SUPPLIED INFORMATION:
▬▬▬▬▬▬

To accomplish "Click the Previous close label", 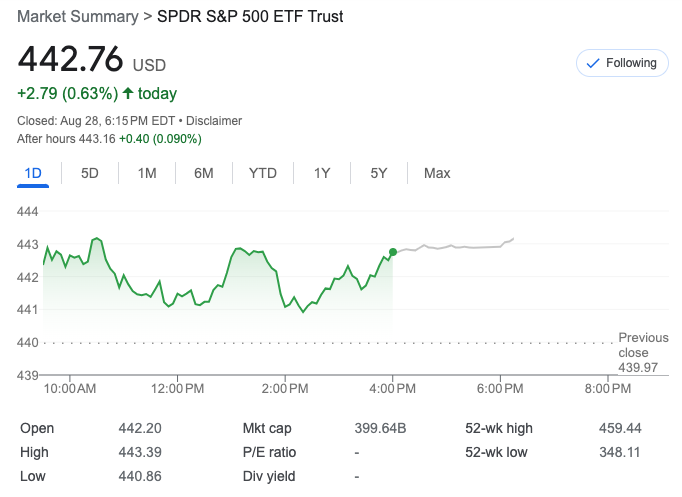I will tap(640, 345).
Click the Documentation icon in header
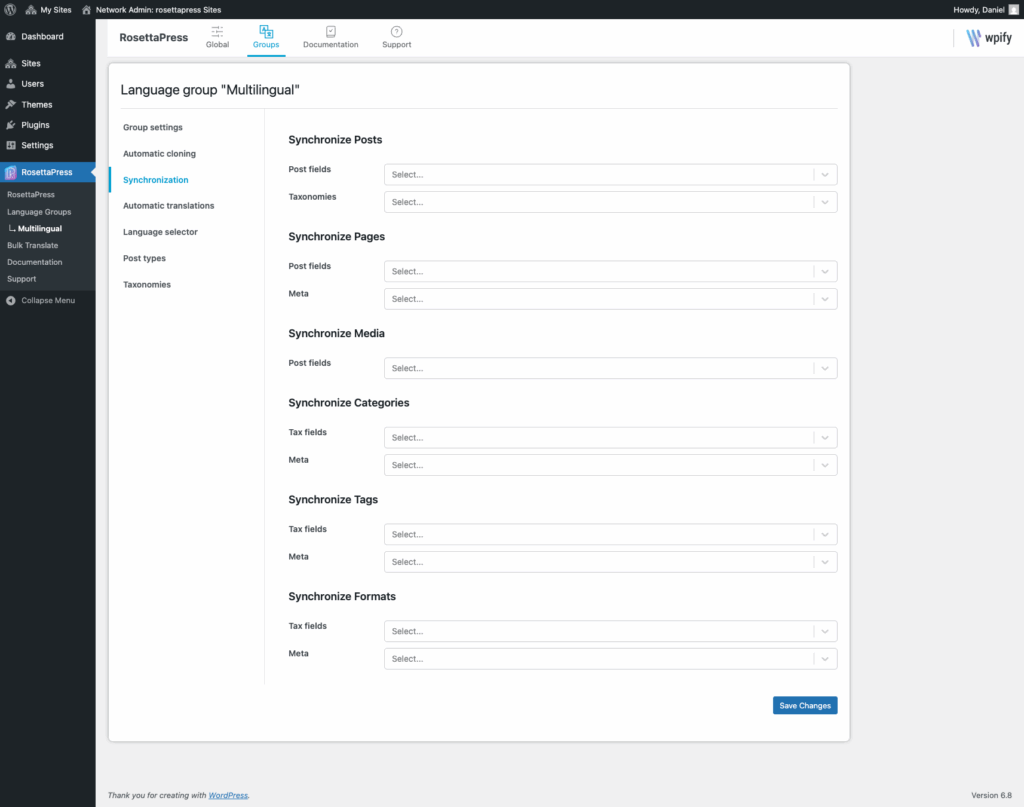This screenshot has height=807, width=1024. point(330,32)
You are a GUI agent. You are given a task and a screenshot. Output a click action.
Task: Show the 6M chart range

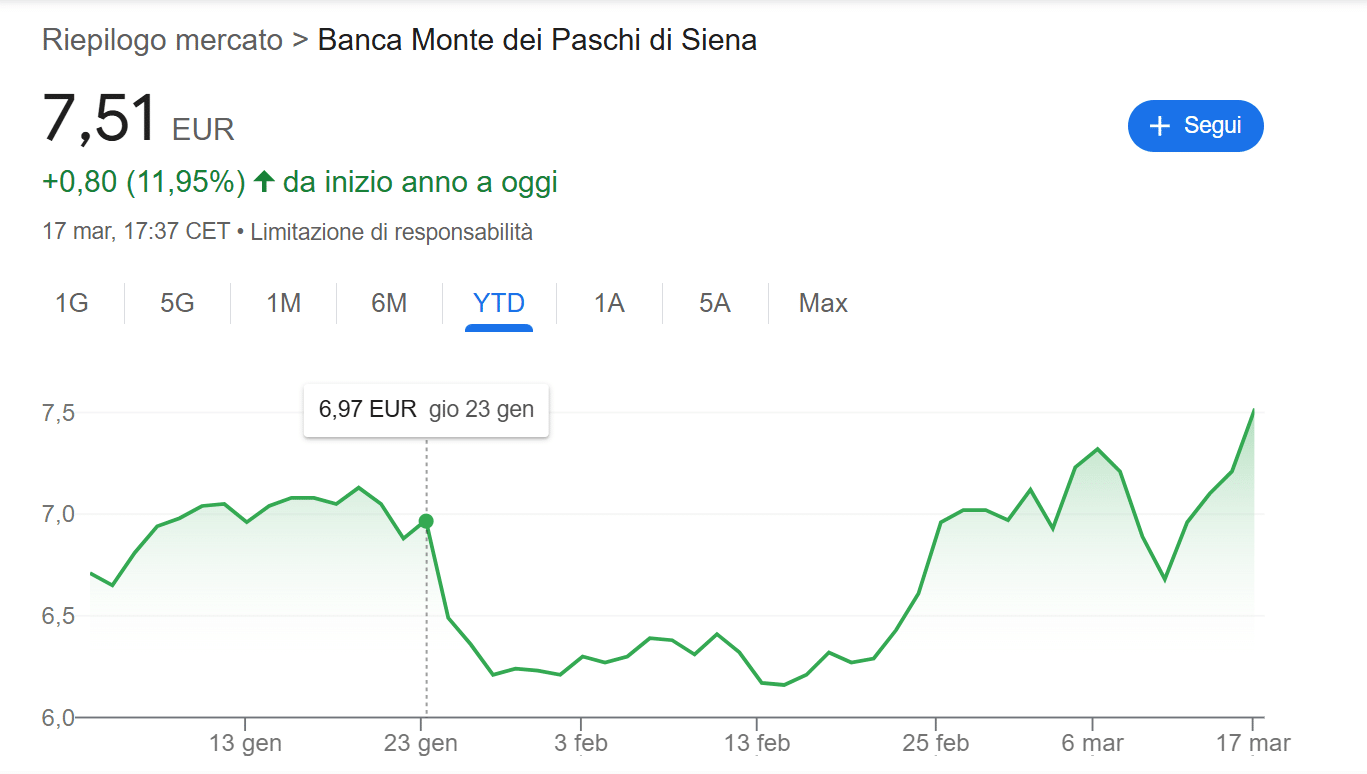click(x=389, y=303)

▬▬▬▬▬▬

TASK OBJECTIVE:
Retype, exactly and only, the lines from the one containing "You are a GUI" through the end of the entries, both ends included, and omit all pictures.

RESULT OF THE EXERCISE:
You are a GUI agent. You are given a task and a screenshot. Output a click action.
Task: Show the 6M chart range

click(x=389, y=303)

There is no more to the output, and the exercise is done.